Radio Free Europe/Radio Liberty opened its new office in the Lithuanian capital on January 10 in what the U.S. Congress-funded broadcaster called its "latest step in a comprehensive strategy to counter pervasive Russian disinformation and reach new audiences with trusted, independent news and information."
The Vilnius facilities are slated to host journalists exiled from neighboring Belarus since Alyaksandr Lukashenka's regime raided and sealed off RFE/RL's Minsk bureau in mid-2021, nearly a year after a flawed presidential election that the beleaguered opposition said was rigged sparked unprecedented street protests.

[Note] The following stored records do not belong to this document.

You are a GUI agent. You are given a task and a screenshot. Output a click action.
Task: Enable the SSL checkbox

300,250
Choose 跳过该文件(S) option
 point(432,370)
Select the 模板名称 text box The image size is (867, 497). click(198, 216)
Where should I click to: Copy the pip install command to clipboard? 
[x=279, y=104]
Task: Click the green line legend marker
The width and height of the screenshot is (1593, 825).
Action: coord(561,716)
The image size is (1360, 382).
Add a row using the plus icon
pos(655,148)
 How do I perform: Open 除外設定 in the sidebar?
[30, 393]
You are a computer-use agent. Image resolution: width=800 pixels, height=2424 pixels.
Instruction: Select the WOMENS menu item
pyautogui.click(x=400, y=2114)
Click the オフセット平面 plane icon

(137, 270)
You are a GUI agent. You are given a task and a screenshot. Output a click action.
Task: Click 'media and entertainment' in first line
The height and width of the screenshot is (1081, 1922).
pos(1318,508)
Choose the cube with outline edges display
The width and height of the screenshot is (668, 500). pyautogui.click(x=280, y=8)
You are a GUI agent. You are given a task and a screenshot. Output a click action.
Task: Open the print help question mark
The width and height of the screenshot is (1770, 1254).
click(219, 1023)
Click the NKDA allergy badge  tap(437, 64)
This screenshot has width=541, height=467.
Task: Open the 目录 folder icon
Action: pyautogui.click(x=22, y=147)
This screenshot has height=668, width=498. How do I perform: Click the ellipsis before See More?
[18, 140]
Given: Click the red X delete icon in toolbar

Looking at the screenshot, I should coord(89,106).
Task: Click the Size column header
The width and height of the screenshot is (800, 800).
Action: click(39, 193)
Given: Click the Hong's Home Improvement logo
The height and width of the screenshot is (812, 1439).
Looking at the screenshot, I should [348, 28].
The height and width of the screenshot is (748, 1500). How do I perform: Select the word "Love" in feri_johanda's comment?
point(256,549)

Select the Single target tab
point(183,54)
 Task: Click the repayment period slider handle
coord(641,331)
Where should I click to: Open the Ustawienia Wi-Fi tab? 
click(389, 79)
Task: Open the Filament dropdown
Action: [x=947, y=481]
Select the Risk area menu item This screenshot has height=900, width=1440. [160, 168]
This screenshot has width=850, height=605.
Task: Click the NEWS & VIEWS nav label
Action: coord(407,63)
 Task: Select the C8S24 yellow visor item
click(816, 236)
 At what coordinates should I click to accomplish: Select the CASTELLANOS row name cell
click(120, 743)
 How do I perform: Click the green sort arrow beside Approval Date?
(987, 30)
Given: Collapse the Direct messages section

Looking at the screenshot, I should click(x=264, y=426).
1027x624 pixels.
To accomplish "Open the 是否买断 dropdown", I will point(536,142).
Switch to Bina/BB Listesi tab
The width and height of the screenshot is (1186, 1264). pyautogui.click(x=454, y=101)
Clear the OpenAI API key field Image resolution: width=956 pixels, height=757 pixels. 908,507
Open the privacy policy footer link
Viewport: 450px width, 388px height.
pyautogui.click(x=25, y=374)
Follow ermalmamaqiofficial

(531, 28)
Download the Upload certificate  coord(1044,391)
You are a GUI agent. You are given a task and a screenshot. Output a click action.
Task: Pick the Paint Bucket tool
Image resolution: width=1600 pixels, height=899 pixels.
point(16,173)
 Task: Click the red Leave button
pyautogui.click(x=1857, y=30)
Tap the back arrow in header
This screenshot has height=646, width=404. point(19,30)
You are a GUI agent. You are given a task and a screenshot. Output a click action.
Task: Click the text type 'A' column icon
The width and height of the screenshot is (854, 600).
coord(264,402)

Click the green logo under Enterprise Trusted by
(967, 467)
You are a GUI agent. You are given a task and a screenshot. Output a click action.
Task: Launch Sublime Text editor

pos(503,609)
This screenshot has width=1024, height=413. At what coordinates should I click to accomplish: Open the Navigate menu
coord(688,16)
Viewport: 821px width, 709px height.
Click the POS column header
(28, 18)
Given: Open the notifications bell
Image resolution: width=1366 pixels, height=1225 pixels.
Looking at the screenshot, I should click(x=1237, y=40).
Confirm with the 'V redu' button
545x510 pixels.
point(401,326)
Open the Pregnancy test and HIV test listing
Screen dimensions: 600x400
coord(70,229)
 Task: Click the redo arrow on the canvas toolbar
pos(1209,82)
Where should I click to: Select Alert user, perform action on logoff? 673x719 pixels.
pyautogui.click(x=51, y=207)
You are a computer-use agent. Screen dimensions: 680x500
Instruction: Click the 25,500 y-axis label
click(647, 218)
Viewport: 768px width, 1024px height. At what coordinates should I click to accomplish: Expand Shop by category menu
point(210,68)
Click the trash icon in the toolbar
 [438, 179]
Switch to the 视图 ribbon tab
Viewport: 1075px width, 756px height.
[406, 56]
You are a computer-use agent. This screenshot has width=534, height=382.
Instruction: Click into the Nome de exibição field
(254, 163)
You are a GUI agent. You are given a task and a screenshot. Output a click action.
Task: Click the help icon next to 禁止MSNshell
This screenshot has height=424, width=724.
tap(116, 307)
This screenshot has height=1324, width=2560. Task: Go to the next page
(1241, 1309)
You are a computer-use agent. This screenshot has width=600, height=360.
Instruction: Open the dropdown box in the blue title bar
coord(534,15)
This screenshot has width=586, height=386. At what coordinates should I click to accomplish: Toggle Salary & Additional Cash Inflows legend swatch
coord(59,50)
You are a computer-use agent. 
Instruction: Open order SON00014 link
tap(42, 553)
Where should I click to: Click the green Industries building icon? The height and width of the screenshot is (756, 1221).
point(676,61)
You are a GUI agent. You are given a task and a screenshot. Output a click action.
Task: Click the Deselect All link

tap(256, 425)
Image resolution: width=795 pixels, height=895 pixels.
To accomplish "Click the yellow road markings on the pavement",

Lukashenka then designated RFE/RL as an "extremist organization," effectively criminalizing both its reporting and the following of its news coverage.
The broadcaster noted in its statement on the launch of the Vilnius office that two of its journalists, Ihar Losik and Andrey Kuznechyk, "remain unjustly imprisoned by the Lukashenka regime."
Lithuanian President Gitanas Nauseda, Lithuanian parliamentary speaker Viktorija Cmilyte-Nielsen, exiled Belarusian opposition leader Svyatlana Tsikhanouskaya, and the U.S. Ambassador Robert Gilchrist were expected to join RFE/RL President Jamie Fly at an event to mark the opening.
In a statement, Fly thanked Nauseda and Lithuania's government for their "steadfast support of RFE/RL’s mission."
"Our new Vilnius office is a testament to RFE/RL's decades-long partnership with the Lithuanian people," Fly said. "It will allow us to provide our audiences in Belarus with accurate and truthful news. I am immensely proud of our journalists who have sacrificed so much to carry out this mission and who have now found a safe haven in Lithuania.”
The Vilnius office will also house staff of Current Time, a 24-hour Russian-language video platform to counter "Kremlin and other state propaganda," the company said.